Coco-nut juice serves as the ordinary drink, the nut is held high, and the juice allowed to flow into the mouth, and the same mode of drinking is customary from other vessels; to touch the nut with the mouth is considered unmannerly. As kava came in from the eastward, so did tobacco and betel from the west. We can indicate New Guinea and its neighbourhood as the central point of both. Both travel in close conjunction, tobacco having spread with extraordinary rapidity; for instance, in a few years it has overrun the Admiralty Islands and New Ireland. Towards the end of the eighties the limit of tobacco passed exactly through Normanby, now it is cultivated on all the larger groups of the Pacific Islands, and in many places it already grows wild.

Polynesian pots and implements

Polynesian pots and implements (the two calabashes for betel-lime, from the Admiralty Islands)
also a shell horn - length of shell approx 350mm. (Christy Collection.)
[Click on picture for higher resolution]

Polynesian pots and implements

In east and south-east New Guinea it is smoked with a piece of bamboo, through the small opening of which the smoke is drawn from the bowl and swallowed; this intoxicating practice is known as bau-bau. In the Woodlark, Trobriand, and Laughlan groups, the natives profess to have smoked through a reed before the arrival of the Europeans. This was filled with the smoke from the leaves of a certain bush, and then passed round the circle till it was emptied. This reed has been mistakenly regarded as a weapon. The Papuas are great smokers, and A. B. Meyer mentions as a peculiarity of theirs that, after puffing out the smoke through nose or mouth, they form their mouths to a point, and draw in the air with a noise, so that he could always hear when a Papua was smoking in his neighbourhood. Clay pipes have long been manufactured at various spots among the islands, and the Maoris understood how to carve them of stone in the same artistic fashion as is shown in their most original utensils.

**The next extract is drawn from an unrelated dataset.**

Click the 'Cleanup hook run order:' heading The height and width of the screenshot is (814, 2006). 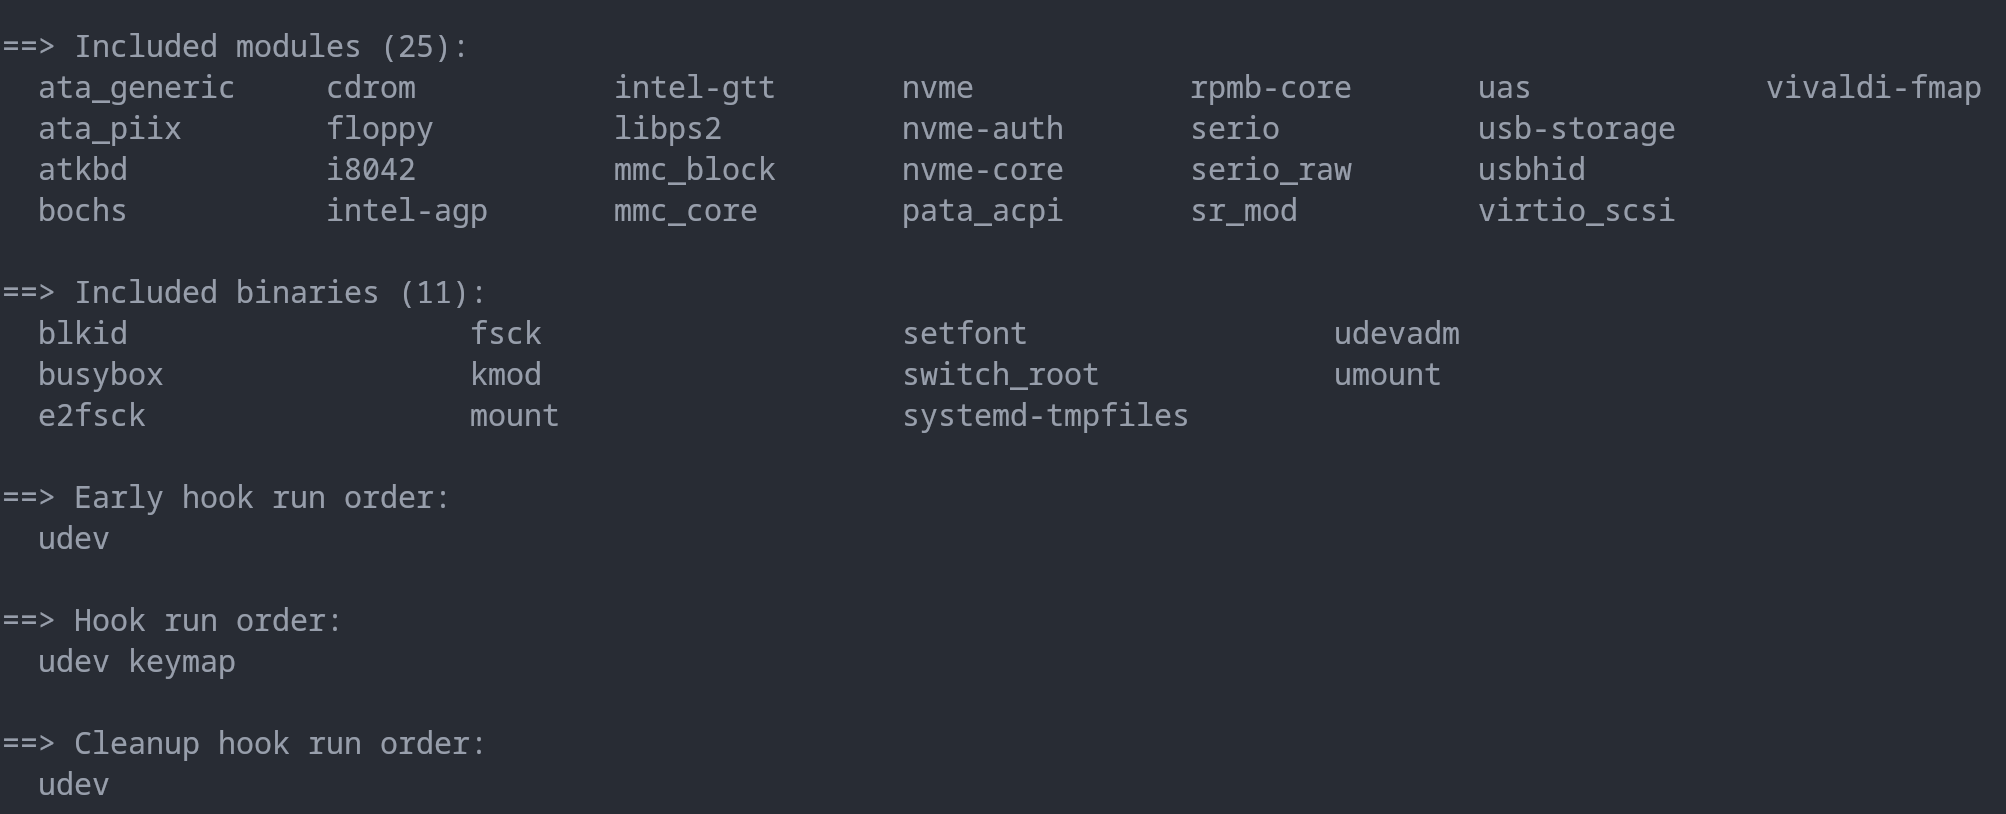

Betel extends as far as Tikopia, further east it has been diffused in quite recent times by means of labourers who have emigrated or been exported as far as Fiji, but is not yet found in the New Hebrides or the Banks and Torres Islands. Where it cannot be got, as, for instance, in Isabel, they use an aromatic bark. The western Melanesians all chew betel. Wherever it occurs the teeth are black, and the traces of red saliva speak of the existence of natives even in the desolate Finisterre mountains. Betel nuts are given as presents to guests; areca nut, pepper leaves, and lime are used just as among the Malays, and betel pepper is carried in long ornamented gourds with a small opening through which to introduce the long narrow spoon. Betel boxes and spoons are among the most sedulously wrought utensils in New Guinea and its neighbourhood. It is curious that the words for these requisites in the Admiralty Islands are very unlike the Malay names, while those of the Yap Islanders who belong to the west Micronesians, among whom betel chewing is rare, remind us of those used in the Admiralty Islands.